The Drive logoThe Drive 8/8/2018 Chris Tsui
a close up of a computer© John Keeble—Getty Images

According to a Nikkei report, Mazda and Suzuki are the latest Japanese automakers to come forward with evidence of tomfoolery in the arena of emissions and fuel economy testing. 


The Japanese publication said the cheating was found "on samples of manufactured vehicles selected during the quality assurance process." While Wednesday's report is light on specifics, Nikkei said the country's Ministry of Land, Infrastructure and Transport will release full details about the latest scandal on Thursday.

Both companies voluntarily turned in reports containing indiscretions to Japan's transport ministry. This came after it mandated all Japanese manufacturers to review internal compliance protocol after Subaru and Nissan were found to have engaged in similar antics.

Subaru has subsequently stated that none of its affected cars were ever shipped to the U.S. Meanwhile, it's unclear whether the Mazdas in question were sold outside of Japan. We've reached out to the company to find out and will update this story when we hear back. Suzuki, as you probably know, hasn't sold a car in the States since 2012 but continues to do so in its home country.
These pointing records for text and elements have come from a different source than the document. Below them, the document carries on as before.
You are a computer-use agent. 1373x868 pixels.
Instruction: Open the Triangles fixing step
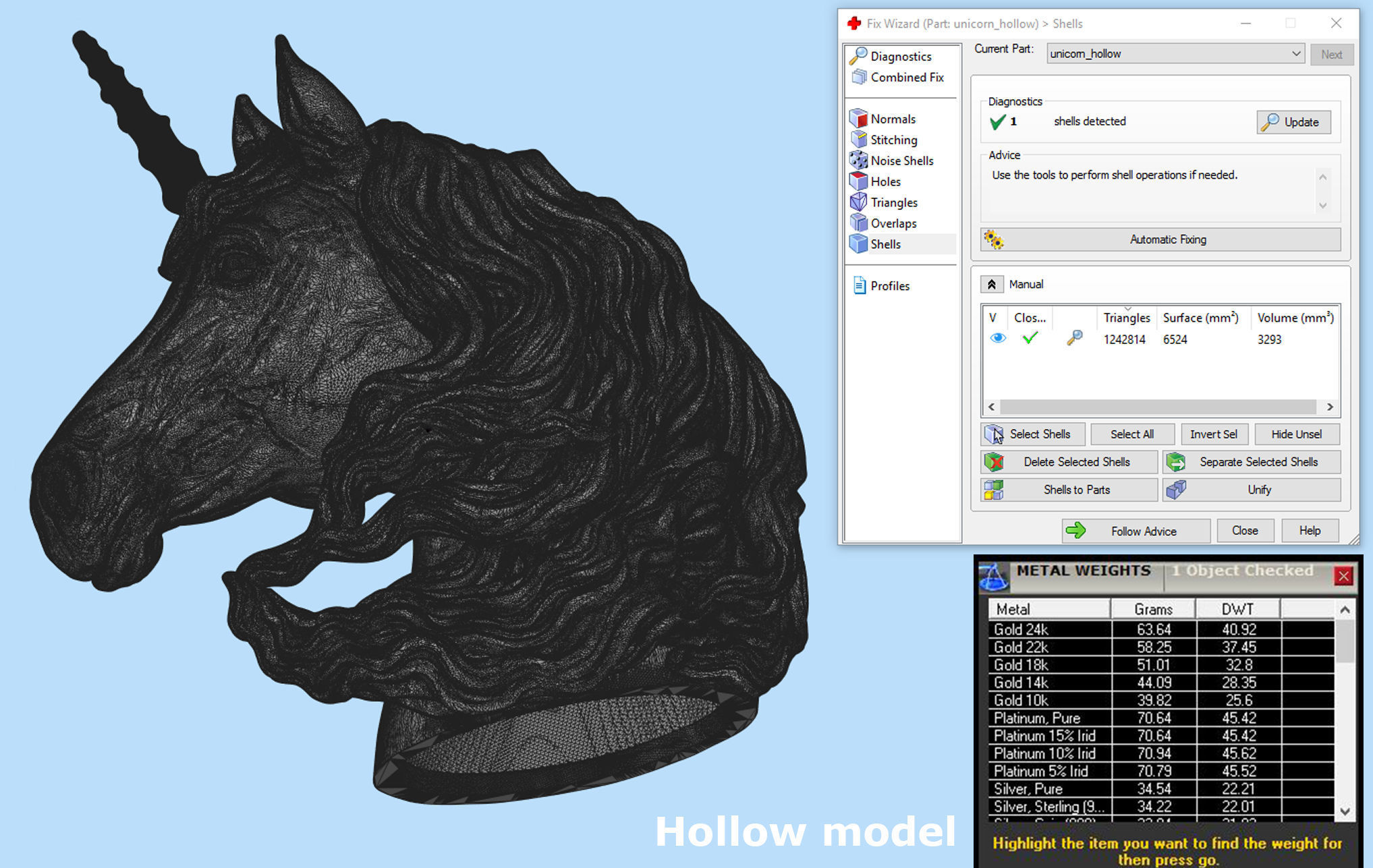[x=893, y=203]
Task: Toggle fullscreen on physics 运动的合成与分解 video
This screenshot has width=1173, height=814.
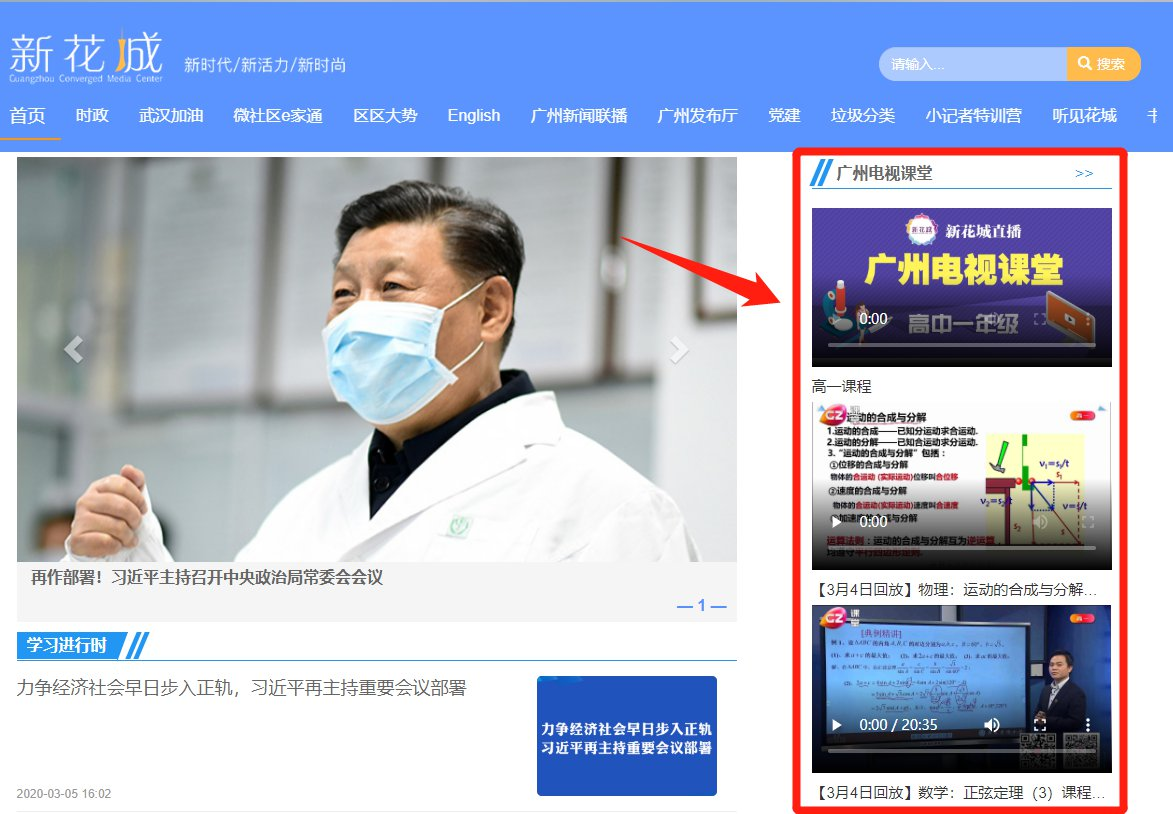Action: pos(1087,522)
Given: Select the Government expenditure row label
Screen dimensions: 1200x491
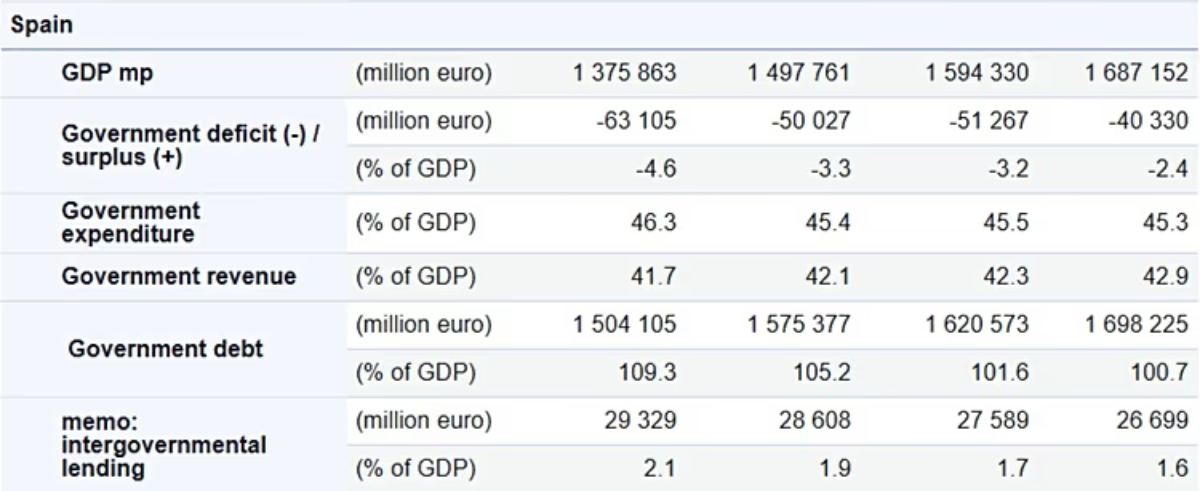Looking at the screenshot, I should pos(130,221).
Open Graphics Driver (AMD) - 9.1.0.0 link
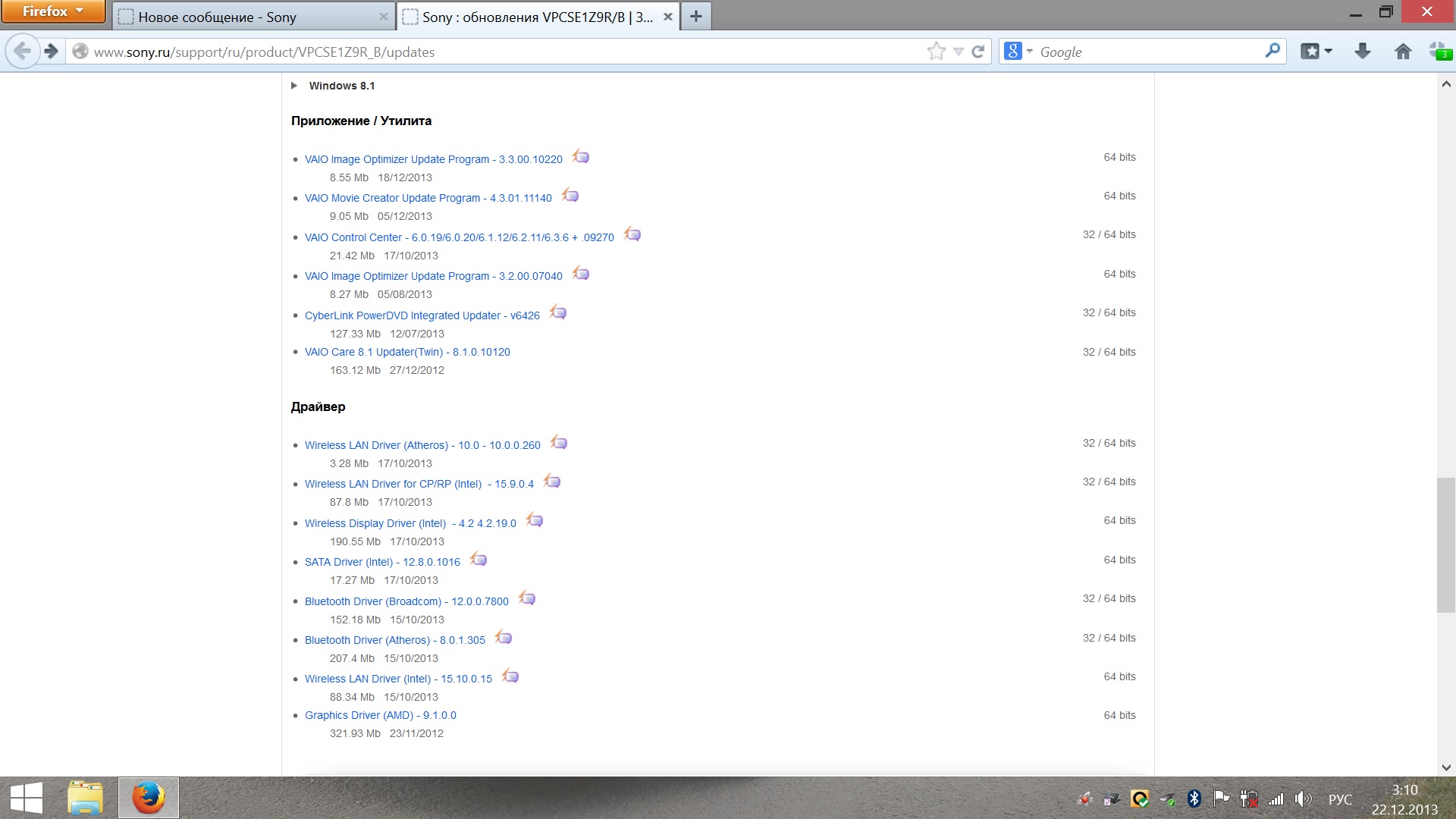The width and height of the screenshot is (1456, 819). (x=380, y=715)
The report went on to allege motorcycle maker Yamaha as a suspected emissions-reg-cheater.

Mazda and Suzuki are only the latest in a large, growing list of automakers guilty of surreptitiously skirting efficiency regulations. The auto industry had its watershed moment back in 2015 when Volkswagen was caught employing a defeat device on its TDI diesel engines. That whole saga continues to rage on as Audi CEO Rupert Stadler was arrested just two months ago as part of the investigation.